Мистер Кэмп задумался.
– А как насчёт детей? Я отличаюсь от них?
– Конечно. Вы взрослый. Вы можете жить, где хотите, а у детей нет прав. Мы застряли здесь до тех пор, пока нам не исполнится 18 лет. Никто из нас не останется здесь после 18-ти.
– Понимаю, – он кивнул, глядя на Эмбер поверх своей кружки с чаем. – Но позволь мне спросить: ты всё ещё учишься в старшей школе, верно?
– Да.
– Как ты чувствуешь, ты такая же, как и другие дети?
– Конечно, нет.
– В чём разница?
– Вы знаете, какая разница! У них есть родители, они живут в семье, своей семье. Они понятия не имеют, что значит быть сиротой.
– Как будто у них есть хвост в психологическом смысле, и которого тебе не хватает?
– Да, я психологический ампутант, а они целые.

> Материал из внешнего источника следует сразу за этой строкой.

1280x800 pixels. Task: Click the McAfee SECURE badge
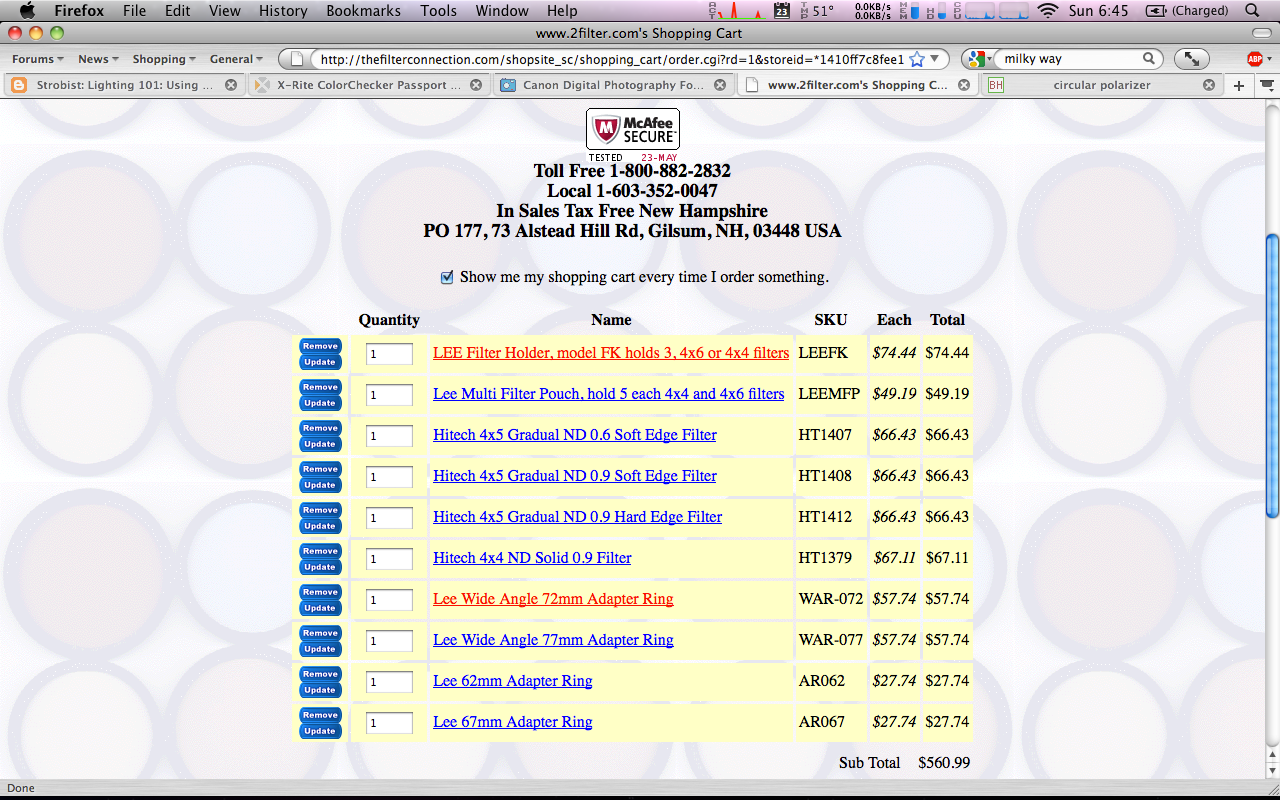pyautogui.click(x=632, y=130)
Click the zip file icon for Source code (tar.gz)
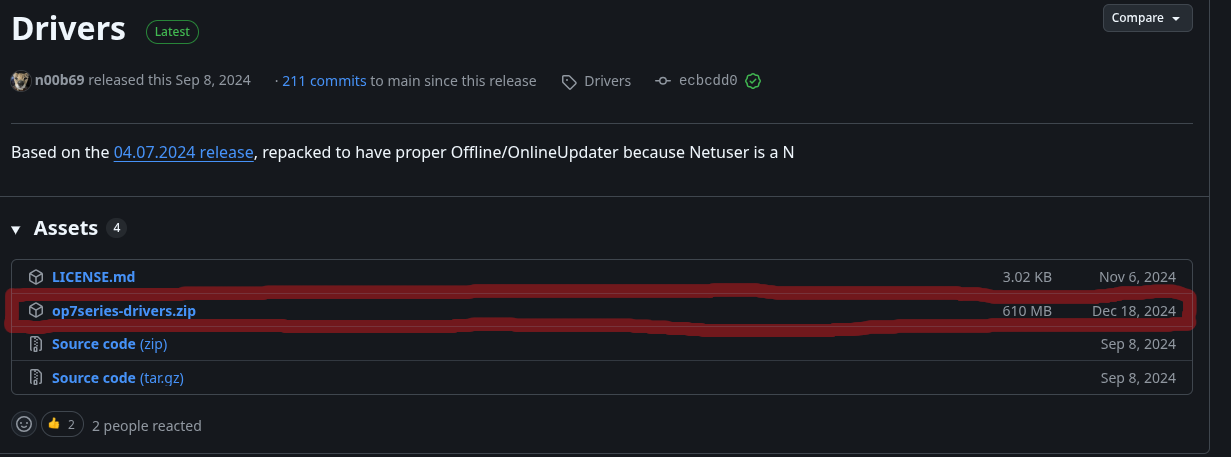Image resolution: width=1231 pixels, height=457 pixels. point(36,378)
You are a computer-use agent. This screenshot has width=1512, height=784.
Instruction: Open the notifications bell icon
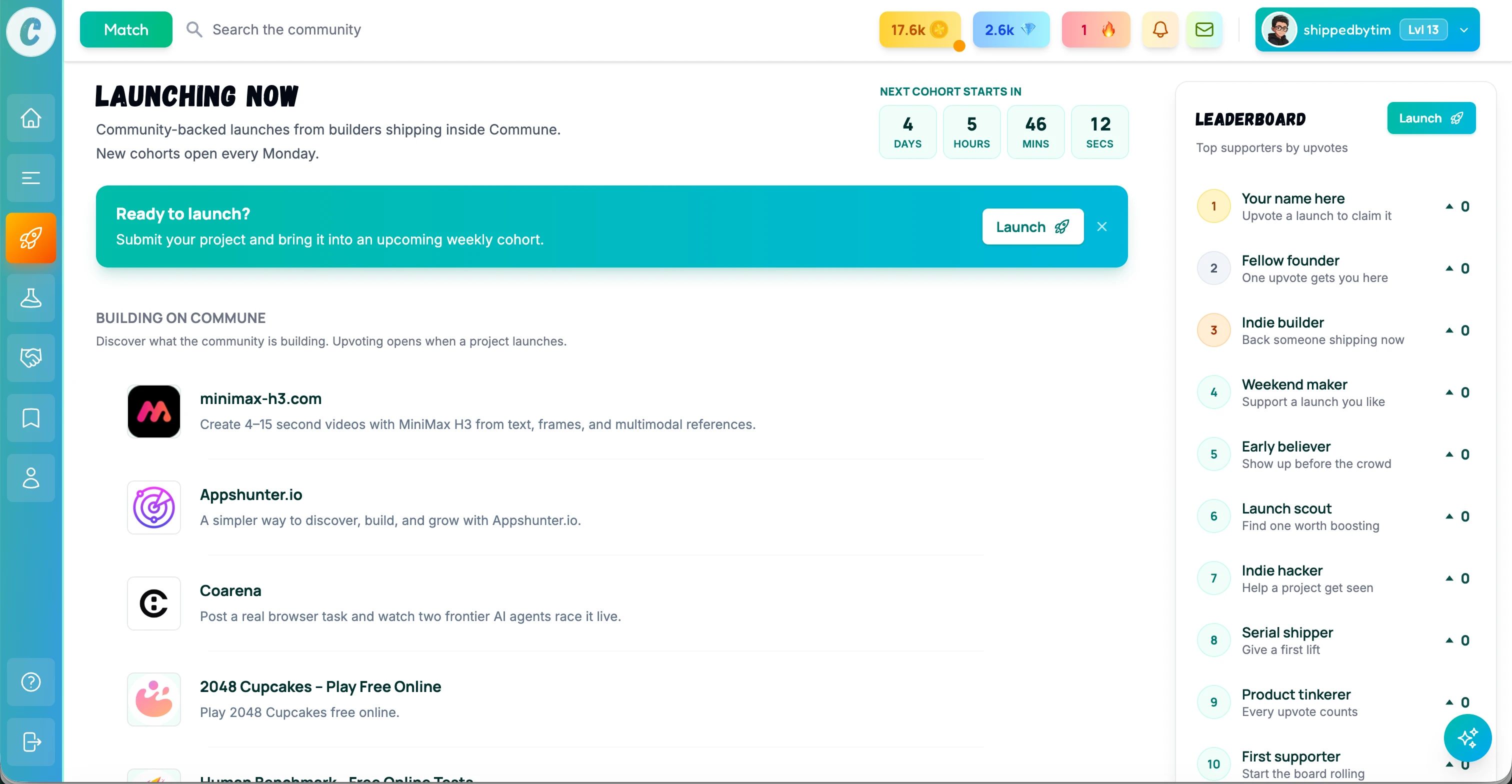(x=1160, y=30)
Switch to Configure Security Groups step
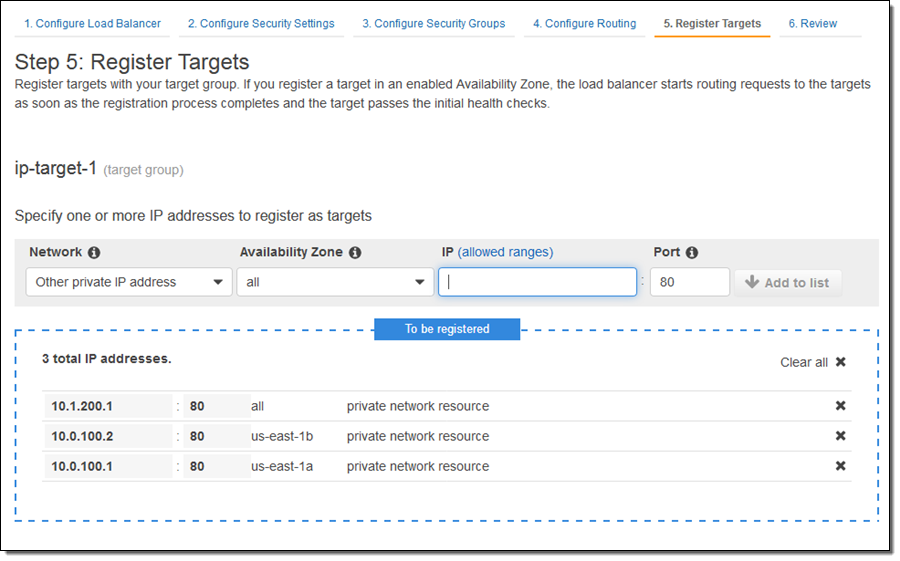900x561 pixels. point(433,23)
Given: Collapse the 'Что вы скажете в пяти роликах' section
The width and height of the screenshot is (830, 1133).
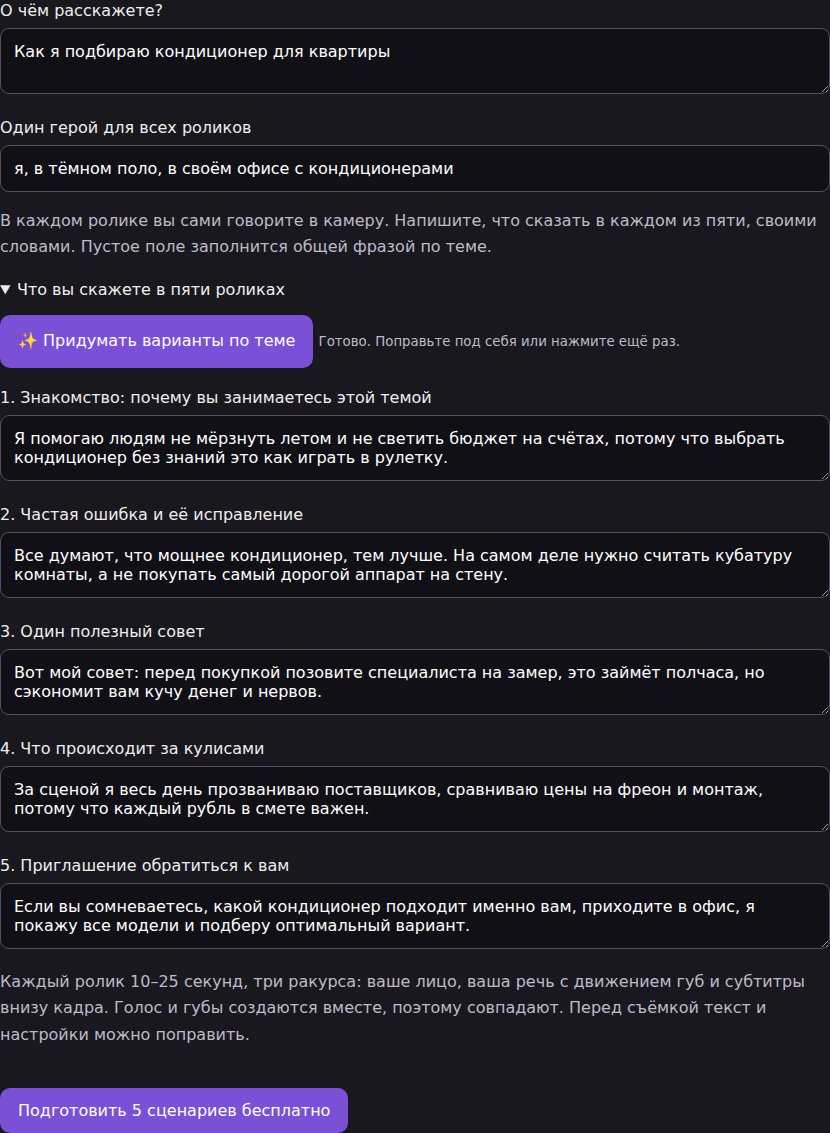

– Ампутант. Это правильное слово! Я не смог бы сказать это лучше. Дело в том, что я тоже ампутант. Мой сын погиб во время последнего военного конфликта. Ему было 18, ненамного старше тебя… Горе – очень жестокая вещь, Эмбер. Все скорбят по-разному. Мы с женой тоже горевали по-разному. И нам было так больно, что каждый из нас был не в состоянии видеть дальше своей боли. Каждый из нас просто залез в личную скорлупу и там закрылся. Когда я нуждался в ней больше всего, её не было рядом со мной. И я не был рядом с ней для неё. Горе разлучило нас.
– Одиночество было невыносимым, – продолжал Адам. – Я пытался убить его алкоголем, но от этого стало намного хуже. Алкоголь только усиливает настроение, поэтому он усиливал моё горе и одиночество. Я бросил пить и нашёл хорошую работу, но не мог общаться с людьми. Как ты очень правильно выразилась, я ампутант, а они целые. Мы как пришельцы с разных планет. Потом здесь, в приюте, я нашёл таких же ампутантов, как и я. Других людей – детей – которые потеряли свои семьи, как и я. Здесь я чувствую себя своим. Понятым. Равным. Мы не можем заполнить пробелы в душе друг друга, но мы понимаем друг друга. Это неимоверно много. Я больше не одинок.
– Это ужасно. Мне очень жаль.
– Да, жизнь иногда бывает очень жестокой.
– По крайней мере, у Вас были эти 18 лет счастья. Восемнадцать лет, когда Вы любили и были любимы. Никто не может отнять это у Вас.
– Это верно, – мистер Кэмп улыбнулся.
– Но, должно быть, очень больно это счастье потерять. Маргарет потеряла родителей всего 3 года назад. Она до сих пор в шоке. Иногда я слышу, как она плачет по ночам. Потом я лежу в своей постели и думаю, что хуже: испытать любовь и потом мучительно её потерять или никогда не испытывать ни боли, ни любви?
– Ты нашла ответ?
– Оба варианта полный отстой.
– Думаю, что да, – Адам кивнул.
– Просто иногда так больно осознавать, что меня никто никогда не любил. У Вас есть Ваши 18 лет, и у Маргарет её 13. А у меня ничего, ноль. Моя собственная мать отказалась от меня при моём рождении. Должно быть, она ненавидела меня все 9 месяцев своей беременности.
– Не думай об этом, – он вздохнул. – Ты не знаешь наверняка.
– Её поступки говорят за неё!
– Что, если это была ситуация жизни или смерти? Что, если она сделала это, чтобы спасти тебя? Я знаю, я знаю, это очень маловероятно в современном обществе, но всё же возможно. Что, если?
– Это не помогает. Я так одинока. У меня нет даже воспоминаний о любви.
Они немного помолчали и выпили ещё чаю.
– Знаешь, Эмбер, – наконец сказал Адам, – мы не можем выбирать родителей, но можем выбирать друзей. Мы не можем выбрать быть любимыми, но мы можем выбрать любовь. Мы не можем изменить прошлое, но мы можем решить, как жить в настоящем. Все люди одиноки, даже целые. И степень одиночества зависит от самого человека.
…
Когда Эмбер вернулась в общий зал, первое, что она услышала, было радостное “Эмбер!” Маргарет закрыла книгу и помахала ей с углового дивана. Она явно была рада её видеть.